-------- Document section

When this year started, one of my key resolutions was to wear a mini skirt. My protruding knees needed some revealing. My thug of a friend showed me this dark alley having fitting skirts, nice minis and I picked one. I was ready to face the world with this short, devil of a piece of attire.
I had an interview and assured myself that I would wear it. I found this business card for some HR person and pocketed it. Long story, but I applied and somebody rang me up one evening. I have zero telephone etiquette and when the life changing call came, I was in traffic. I blocked the window with my entire body as I bent to receive the phone call. Somebody might snatch the phone through the window with lightning speed. Thank God it was a man next to me and didn’t mind a thing as I curled near his legs. So I am yelling, “Yes? I am fine” The lady on the other hand sounding irritated. “Could you please move…”
“I am moving in a mat. Ni nani?”
“My name is Amanda and…” gosh isn’t it such a western name? Amanda?
“Amanda, sikuskii poa”.
This Amanda must be somebody important. She can’t be my rival. I haven’t been looking for any trouble lately. I haven’t texted anyone who isn’t mine at wee hours. This Amanda comes to me, insisting with her English. And I don’t know how to speak good English usually. So I feel powerless. I feel vulnerable with a woman on the other end addressing me in English.
“Gladwell Pamba, did you apply for a job with Prisms Company?”
Suddenly, I could hear everything amidst the barring music. And I freak out when somebody calls me Gladwell. And then Pamba. I get scared that maybe they saw me on the day I was born naked and bloody. And cant respect the woman I have become.

----------------
-------- Raw data

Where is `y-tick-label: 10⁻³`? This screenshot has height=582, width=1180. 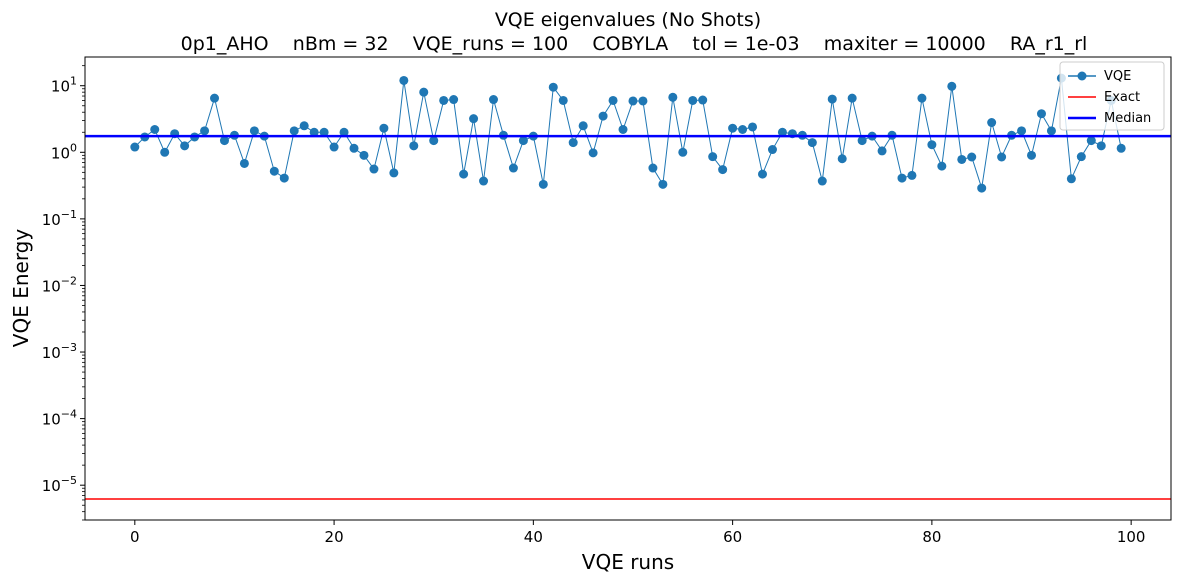
y-tick-label: 10⁻³ is located at coordinates (60, 352).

----------------

Reproduce the whole text about the mini skirt and the job call word for word. Rely only on the text about the mini skirt and the job call, not the lines.

When this year started, one of my key resolutions was to wear a mini skirt. My protruding knees needed some revealing. My thug of a friend showed me this dark alley having fitting skirts, nice minis and I picked one. I was ready to face the world with this short, devil of a piece of attire.
I had an interview and assured myself that I would wear it. I found this business card for some HR person and pocketed it. Long story, but I applied and somebody rang me up one evening. I have zero telephone etiquette and when the life changing call came, I was in traffic. I blocked the window with my entire body as I bent to receive the phone call. Somebody might snatch the phone through the window with lightning speed. Thank God it was a man next to me and didn’t mind a thing as I curled near his legs. So I am yelling, “Yes? I am fine” The lady on the other hand sounding irritated. “Could you please move…”
“I am moving in a mat. Ni nani?”
“My name is Amanda and…” gosh isn’t it such a western name? Amanda?
“Amanda, sikuskii poa”.
This Amanda must be somebody important. She can’t be my rival. I haven’t been looking for any trouble lately. I haven’t texted anyone who isn’t mine at wee hours. This Amanda comes to me, insisting with her English. And I don’t know how to speak good English usually. So I feel powerless. I feel vulnerable with a woman on the other end addressing me in English.
“Gladwell Pamba, did you apply for a job with Prisms Company?”
Suddenly, I could hear everything amidst the barring music. And I freak out when somebody calls me Gladwell. And then Pamba. I get scared that maybe they saw me on the day I was born naked and bloody. And cant respect the woman I have become.